Digital Object Identifier: 10.1109/TFUZZ.2014.2306434

Abstract
As generated by clustering algorithms, clusterings (or partitions) are hypotheses on data explanation which are better evaluated by experts from the application domain. In general, clustering algorithms allow a limited usage of domain knowledge on the cluster formation process. In this study, we propose both a design technique and a new partitioning based clustering algorithm which can be used to assist the data analyst while looking for a set of meaningful clusters, i.e., clusters that actually correspond to the underlying data structure. Following an observer metaphor according to which the perception of a group of objects depends on the observer position – the closer an observer is from an image more details (s)he perceives – we resort to shrinkage to incorporate a regularization term, accounting for the observation point, within the objective function of an otherwise unbiased clustering algorithm.
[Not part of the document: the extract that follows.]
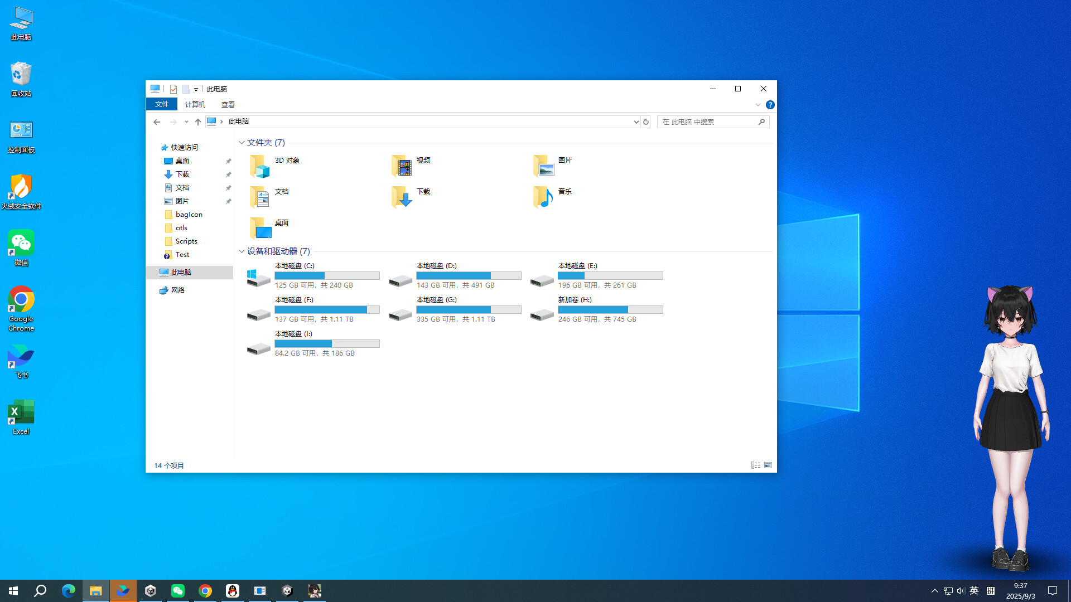Viewport: 1071px width, 602px height.
Task: Switch to the 查看 ribbon tab
Action: (228, 104)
This technique allows our resulting biased algorithm to generate a set of reasonable partitions, i.e., partitions validated by a given cluster validity index, corresponding to views of data with different levels of granularity (levels of detail) in different regions of the data space. For illustration of the design technique we adopted the FCM algorithm as the unbiased clustering algorithm, and include a convergence theorem assuring that changing the point of observation in the corresponding biased algorithm (FCMFP) does not jeopardize its convergence. Experimental studies on both synthetic and real data are included for illustrating the usefulness of the approach. In addition, and as a convenient side effect of using shrinkage, the experimental results suggest that our biased algorithm (FCMFP) not only seems to scale better than the successive runs of the unbiased one (FCM) but also, on the average, seems to produce clusters exhibiting higher validity index values. Also, less sensitivity to initialization was observed for the biased algorithm when compared to the unbiased one.